13. I remain unaffected when someone close to me is happy.
14. I find it silly for people to cry out of happiness.
15. I enjoy making other people feel better.
16. I get a strong urge to help when I see someone who is upset.
The core of being an empathetic leader is the ability to be tuned into the emotions, moods, and feelings of others. It’s not a warm and fuzzy skill, it’s a hard skill that’s not hard to get right–if you care about your co-workers. It’s what human beings, and great leaders, do.
I don’t do everything right as a leader, but I’m undeniably empathetic–and I’ve found it helps me connect, bond, earn trust, and get the best out of others. People don’t care about doing their very best for you if they don’t know you care about them as a person and about what they’re thinking and feeling.
Sharing in the feeling of another’s pain is also a part of being an empathetic leader. Showing sympathy, compassion, and concern as a leader shows that you’re human and that you’re emotionally invested in those around you. It makes employees want to invest right back, in their jobs and the people they do the job with.
Empathy isn’t all about co-experiencing misery. It’s also about sharing in someone’s joy. It’s a selfless form of leadership because you’re directly trading in jealously for genuine appreciation of someone’s happiness.
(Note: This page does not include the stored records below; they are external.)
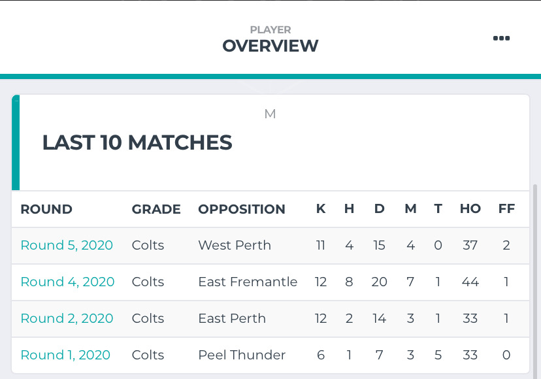Click the H handballs column header
The image size is (541, 379).
pos(349,209)
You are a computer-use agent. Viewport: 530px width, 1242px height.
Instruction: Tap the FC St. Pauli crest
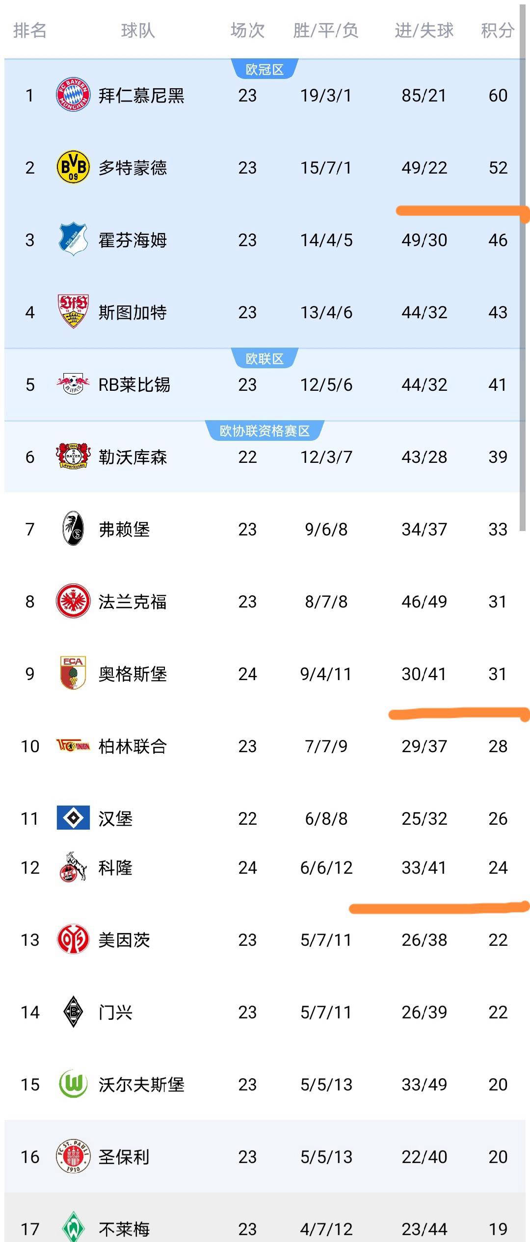pos(73,1156)
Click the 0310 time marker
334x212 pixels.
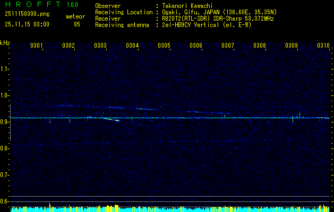pos(323,46)
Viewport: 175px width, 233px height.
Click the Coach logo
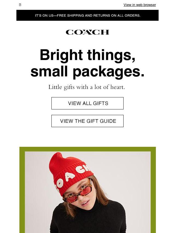coord(88,32)
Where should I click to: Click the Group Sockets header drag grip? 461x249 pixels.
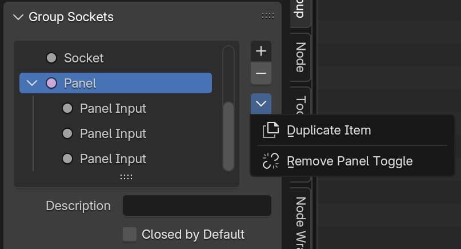[x=267, y=17]
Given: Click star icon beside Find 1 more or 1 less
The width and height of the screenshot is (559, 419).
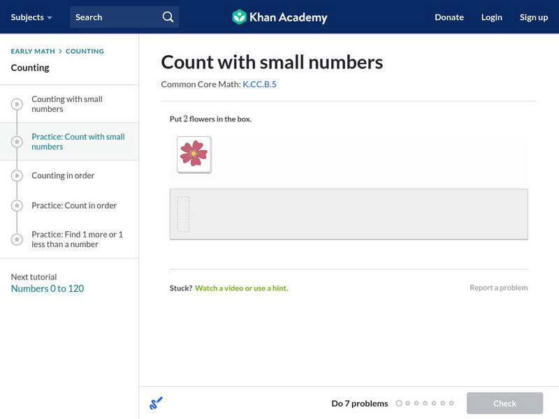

And when you’re happy for someone else’s success, it creates trust as they become more convinced you’ll work hard to help them achieve it. I always made it a point to join in my employees’ promotion celebrations or any other personal celebration of theirs. I did it because I wanted to share in their joy, but I was also frequently told that the effort was noticed by all employees–and made them feel supported.
Empathetic leaders also take action on their ability to feel what others are feeling. They want to help when someone is suffering and want to create scenarios where others can experience joy. The best leaders I’ve experienced made their empathy an active, not passive emotion.
The bottom line is that the best leaders show empathy on the front lines. So draw a line in the sand and get to work on being able to answer the questions above in the right way.